Wichtigeres als Creditspoints
Außerdem gibt es auch noch was Wichtiges außer Creditspoints, nämlich die dazugewonnenen Freundschaften und Eindrücke. Semester kann man wiederholen oder neu anfangen, die Menschen hätte ich aber nirgendwo anders kennengelernt. Ich erfuhr, dass unsere bayrischen Mitbürger doch gar nicht so arrogant sind, wie gedacht und dass die Menschen aus dem Norden manchmal Wörter komisch betonen. Ich kann ein paar syrische Gerichte kochen und den schwäbischen Akzent nachahmen. Ich habe meine Mitbewohnerin, die Medizin studiert, als meine spätere Ärztin auserkoren, durfte miterleben, wie meine ehemalige Zimmernachbarin geheiratet hat und erfuhr viel Marburger Gossip von Camilla.

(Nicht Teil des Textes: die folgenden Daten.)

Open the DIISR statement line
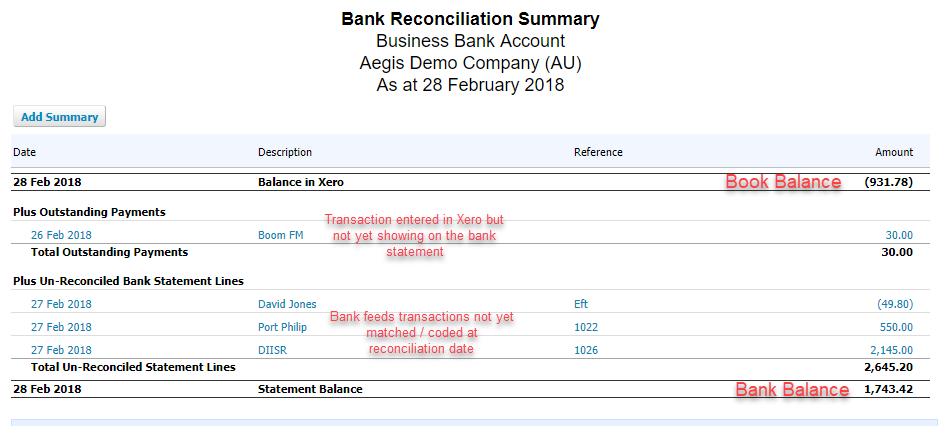 click(274, 350)

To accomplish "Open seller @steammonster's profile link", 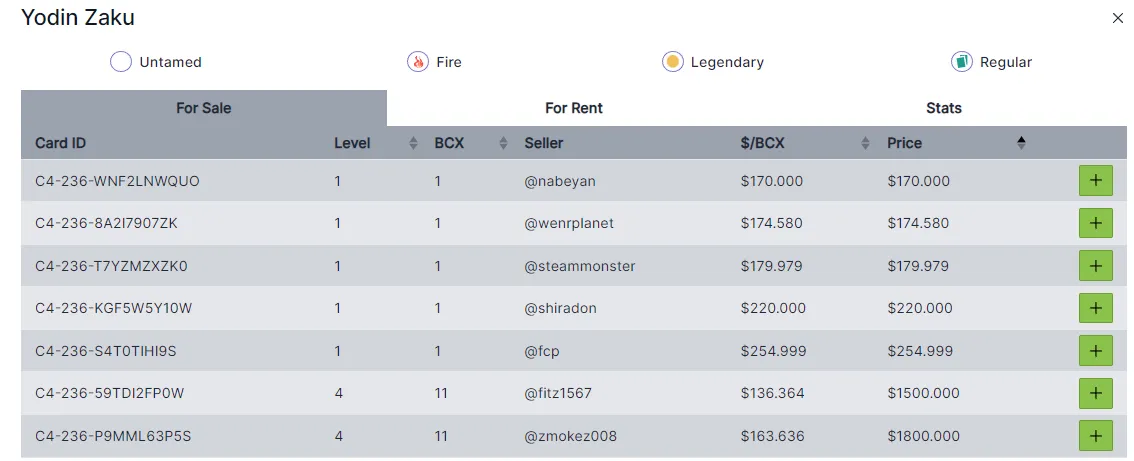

Wenn ich auf die Zeit in Marburg zurückschaue, bereue ich das Jahr nicht. Vielmehr ich bin dankbar dafür! Und hoffe, dass ich oft noch nach Marburg komme werde, der Ort, an dem ich zwar nicht mein Studienfach gefunden habe, aber sonst doch irgendwie erfolgreich war.

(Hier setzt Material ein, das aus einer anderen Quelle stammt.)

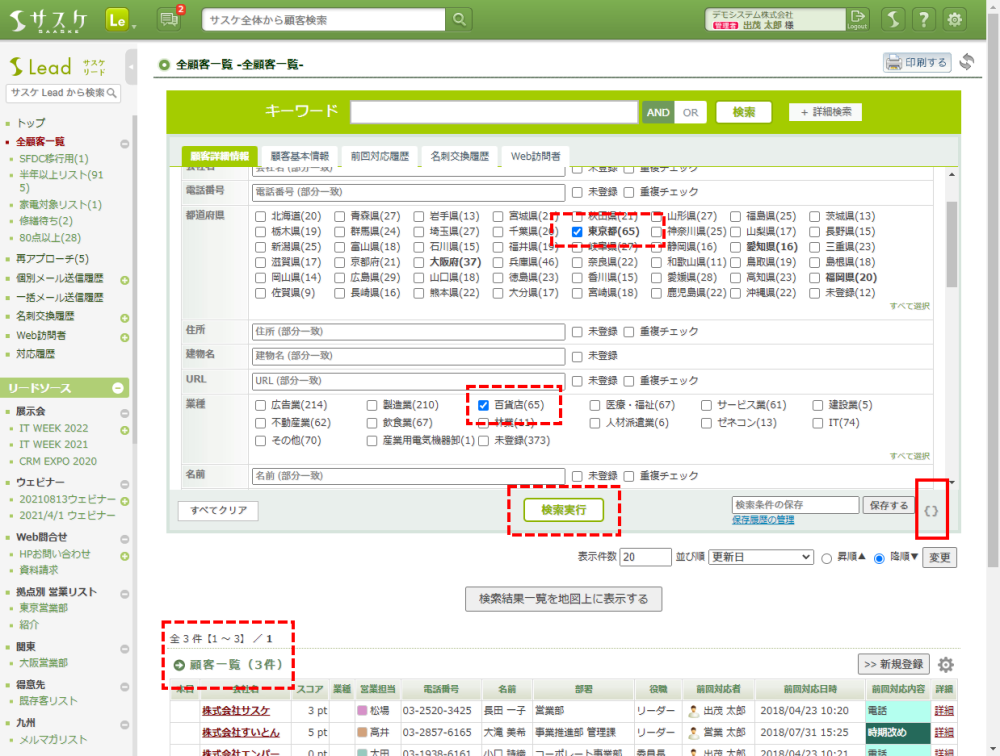Open the settings gear in top bar
This screenshot has height=756, width=1000.
[x=955, y=19]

Im Nachhinein kann ich nur sagen: Wenn das Studienfach nicht zu einem passt, gilt es, Ruhe zu bewahren und in die Zukunft zu vertrauen. Ihr seid nicht die einzigen, denen das passiert. Das Jahr oder Semester kann sinnvoll genutzt werden, indem man sich mit seinen Zielen, Stärken und Wünschen auseinandersetzt und Freundschaften schließt. Wahrscheinlich kommt das Sprichwort: „Probieren geht über Studieren“ nicht von ungefähr.
anonym
Hey Sophie,
wenn ich deinen Artikel lese, dachte ich gerade kurz, ich hätte ihn selbst geschrieben, so erschreckend waren die Parallelen. Ich hab 2013 mein Abitur gemacht und dann in K. Medienkulturwissenschaften angefangen zu studieren, in Kombi mit, witzigerweise, ausgerechent BWL wie du oben schreibst. Und just genaaaaau so verflog meine Euphorie. Auch ich habe im zweiten Semester dann nur noch random Kurse belegt, die die mich interessieren…pls Praktika absolviert..Am Ende landete ich in Medizin, wo ich bis heute struggle….
Aber zurück zu Dir: gut, dass Du das schreibst und deine Erfahrungen schilderst. Würde allerdings nicht sagen, dass Du das Jahr vergeudet hast, sondern im Gegenteil, nun auf deine zukünfitge Berufswahl vollkommen anders schauen wirst als nach dem Abi mit grün hinter der Ohren.
Lg, A.
Andrea Keller
Schöner Kommentar, der voller Wahrheit steckt!